What happened? I was at a Chicago parking meter attempting to use my charge card to get a parking ticket for my car. The card failed the first time but after a few tries it finally went through. I chalked the incident up to the zero-degree weather and a frozen parking meter. Seconds later I received a text stating, “Your card has been restricted. Please call us at 312-985-5635.” I had received a similar email from VISA in the past when my card had been hacked.
“312” is a Chicago area code, and I figured that VISA was concerned about the multiple tries at the meter so I was about to call the number but got suspicious. Instead, I called the VISA number on the back of my card. VISA said my card was not on hold and that everything was fine. Always call the number on the back of the card! Case in point – never let your guard down. A simple coincidence like above can make it seem real and logical. I did a web search on the phone number and sure enough it is a known scam phone number.
What are some of the common ways that you can protect yourself?
- Avoid Phishing Emails. 156 Million are sent globally daily. 10% fall for a scam and share their personal information. Any email suggesting great urgency or entertainment value, especially with a link should be avoided. One clever trick that is used is emulating a popular email address with just one letter changed. When in a hurry (and who isn’t) it is very easy to click on these. Would you click on an email from DisneyyWorld.com, complete with a picture of Mickey to check out a tempting vacation offer?
- Avoid Smishing Text Messages. Same as phishing but to text.
- Use several security programs and update frequently. Do not rely on just one program. Not performing the updates is the same as not having it because new viruses come out every single day.
- Stay out of “creepy sites” when surfing. If you have a terrible feeling that something is wrong but have already clicked to the site there is a simple way to check if it is safe. In Internet Explorer® click on the picture of the lock on the top right of your browser. That will check the site validation certificate to let you know if it matches. If the site is OK it will say, “This Certificate is OK.” This means whoever says they own it does. If you are on Chrome® you have to click on the 3 dots and go to More Tools then down a few layers in order to find this in Security. Some browsers do not support this function. Be very careful what you click on when power surfing.
- Build a better password. Use 2-factor authentication. Never store passwords on your computer. Routinely refresh and vary passwords. Use 20 characters or longer. If you can’t live with doing all of these things, at least pick a couple items which will be better than doing nothing.
- We all know about the phantom messages from friends. Some are responding to emails that you did not send. Most contain a tempting link that you never want to click on. Oddly, while writing this I just received one of these. Very common. Easy to click on in a hurry. Look carefully before you click.

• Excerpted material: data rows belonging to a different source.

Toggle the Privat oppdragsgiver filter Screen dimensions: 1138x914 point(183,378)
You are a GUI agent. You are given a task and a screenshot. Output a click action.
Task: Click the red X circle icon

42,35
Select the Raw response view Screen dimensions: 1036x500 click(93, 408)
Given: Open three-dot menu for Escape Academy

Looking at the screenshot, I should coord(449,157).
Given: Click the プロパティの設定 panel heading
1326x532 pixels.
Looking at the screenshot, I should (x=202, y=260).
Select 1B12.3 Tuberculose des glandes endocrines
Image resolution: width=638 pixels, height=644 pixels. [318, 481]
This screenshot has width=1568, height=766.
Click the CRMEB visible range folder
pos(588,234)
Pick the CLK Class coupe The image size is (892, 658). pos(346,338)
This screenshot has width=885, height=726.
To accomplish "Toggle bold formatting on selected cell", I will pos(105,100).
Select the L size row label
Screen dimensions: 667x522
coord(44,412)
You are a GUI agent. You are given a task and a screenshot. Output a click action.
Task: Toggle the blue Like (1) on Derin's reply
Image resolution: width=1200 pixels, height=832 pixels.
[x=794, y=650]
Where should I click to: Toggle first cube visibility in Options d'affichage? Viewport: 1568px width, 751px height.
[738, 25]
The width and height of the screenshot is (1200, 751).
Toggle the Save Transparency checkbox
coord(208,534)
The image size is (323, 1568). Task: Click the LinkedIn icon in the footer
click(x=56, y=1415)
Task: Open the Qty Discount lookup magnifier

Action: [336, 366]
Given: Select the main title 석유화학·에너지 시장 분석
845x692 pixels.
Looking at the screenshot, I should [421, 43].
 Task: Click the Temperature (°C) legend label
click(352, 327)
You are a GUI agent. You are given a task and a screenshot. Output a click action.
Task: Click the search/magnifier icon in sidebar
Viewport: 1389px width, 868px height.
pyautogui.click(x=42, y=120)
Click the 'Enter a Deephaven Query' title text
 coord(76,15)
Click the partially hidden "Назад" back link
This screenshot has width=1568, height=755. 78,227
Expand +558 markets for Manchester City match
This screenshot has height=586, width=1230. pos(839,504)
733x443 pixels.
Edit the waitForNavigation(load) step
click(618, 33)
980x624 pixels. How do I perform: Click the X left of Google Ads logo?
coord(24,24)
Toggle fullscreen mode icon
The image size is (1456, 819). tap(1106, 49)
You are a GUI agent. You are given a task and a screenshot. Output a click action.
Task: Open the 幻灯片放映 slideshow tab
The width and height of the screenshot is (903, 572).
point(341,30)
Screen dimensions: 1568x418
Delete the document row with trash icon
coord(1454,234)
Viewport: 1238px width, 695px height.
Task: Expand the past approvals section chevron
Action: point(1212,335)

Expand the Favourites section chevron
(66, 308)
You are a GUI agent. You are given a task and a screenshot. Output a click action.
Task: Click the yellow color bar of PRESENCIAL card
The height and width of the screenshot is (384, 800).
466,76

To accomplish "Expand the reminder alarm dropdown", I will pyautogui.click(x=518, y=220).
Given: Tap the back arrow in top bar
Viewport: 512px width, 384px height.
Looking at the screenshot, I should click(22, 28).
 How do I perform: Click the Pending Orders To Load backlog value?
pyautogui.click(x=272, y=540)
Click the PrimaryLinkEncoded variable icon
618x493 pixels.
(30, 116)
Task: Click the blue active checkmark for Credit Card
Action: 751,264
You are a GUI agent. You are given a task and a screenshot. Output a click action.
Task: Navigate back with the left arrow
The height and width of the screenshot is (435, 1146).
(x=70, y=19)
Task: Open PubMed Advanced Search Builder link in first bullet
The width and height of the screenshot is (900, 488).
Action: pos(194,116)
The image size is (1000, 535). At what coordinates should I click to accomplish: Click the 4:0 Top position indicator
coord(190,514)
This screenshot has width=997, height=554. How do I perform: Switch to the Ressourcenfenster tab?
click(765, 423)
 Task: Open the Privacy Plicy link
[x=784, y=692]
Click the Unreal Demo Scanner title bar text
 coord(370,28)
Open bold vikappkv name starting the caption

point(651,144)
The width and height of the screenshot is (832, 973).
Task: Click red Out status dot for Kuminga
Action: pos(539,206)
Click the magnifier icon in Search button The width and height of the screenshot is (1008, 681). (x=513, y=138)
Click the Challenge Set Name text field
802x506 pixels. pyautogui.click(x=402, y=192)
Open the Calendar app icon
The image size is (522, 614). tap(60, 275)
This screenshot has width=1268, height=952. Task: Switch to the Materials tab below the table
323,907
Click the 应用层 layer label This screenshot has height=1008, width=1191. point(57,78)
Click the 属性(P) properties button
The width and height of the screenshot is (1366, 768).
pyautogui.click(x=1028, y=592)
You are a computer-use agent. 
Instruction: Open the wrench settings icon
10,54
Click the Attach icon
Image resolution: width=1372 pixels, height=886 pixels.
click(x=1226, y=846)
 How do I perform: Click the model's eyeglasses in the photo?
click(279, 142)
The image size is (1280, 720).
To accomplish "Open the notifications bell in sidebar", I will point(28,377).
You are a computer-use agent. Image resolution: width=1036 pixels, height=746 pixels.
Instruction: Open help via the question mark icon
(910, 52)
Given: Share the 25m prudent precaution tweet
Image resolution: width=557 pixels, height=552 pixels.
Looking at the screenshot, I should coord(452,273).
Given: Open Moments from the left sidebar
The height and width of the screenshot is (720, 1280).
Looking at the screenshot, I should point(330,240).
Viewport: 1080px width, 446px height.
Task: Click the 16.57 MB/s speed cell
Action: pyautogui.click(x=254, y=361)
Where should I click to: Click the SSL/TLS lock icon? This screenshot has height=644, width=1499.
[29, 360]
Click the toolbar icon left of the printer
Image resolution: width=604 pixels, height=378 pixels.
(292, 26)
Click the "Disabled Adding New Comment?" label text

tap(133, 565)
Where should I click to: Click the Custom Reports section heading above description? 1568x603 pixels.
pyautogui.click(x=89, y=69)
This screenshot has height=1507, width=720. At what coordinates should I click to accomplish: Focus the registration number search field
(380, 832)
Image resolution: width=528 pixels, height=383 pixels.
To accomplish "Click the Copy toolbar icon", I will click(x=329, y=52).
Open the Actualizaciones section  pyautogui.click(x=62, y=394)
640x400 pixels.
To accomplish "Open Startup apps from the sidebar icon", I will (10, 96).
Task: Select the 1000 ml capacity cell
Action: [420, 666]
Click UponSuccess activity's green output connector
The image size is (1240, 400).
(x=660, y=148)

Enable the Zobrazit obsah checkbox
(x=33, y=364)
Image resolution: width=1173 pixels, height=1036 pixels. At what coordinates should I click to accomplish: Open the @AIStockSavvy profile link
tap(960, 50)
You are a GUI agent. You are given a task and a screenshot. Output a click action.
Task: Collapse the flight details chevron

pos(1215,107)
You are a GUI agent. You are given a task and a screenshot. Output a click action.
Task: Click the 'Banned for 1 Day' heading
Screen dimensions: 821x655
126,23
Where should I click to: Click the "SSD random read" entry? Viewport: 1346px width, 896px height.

- Locked computer. While surfing you receive a scary message of how law enforcement has detected a virus on your computer. You have been locked out by Ransomware. Don’t pay. It won’t make a difference.
- Ignore “pop-up” ads that tell you that a computer virus was detected. Often these tell you to click and the virus will be removed.
Hacking/viruses are a very serious problem. Generally, all circumstances can be avoided by incorporating a simple thought process before you proceed and taking proper precautions. Everyone is hurriedly making it through their day so quick clicks are very common and hackers know this. It is always best to fully read the content and assess all emails and text messages before responding in any way. If you do not have time to thoroughly assess, leave the message until you have time to read it thoroughly. Keep your anti-virus up-to-date and surf safely!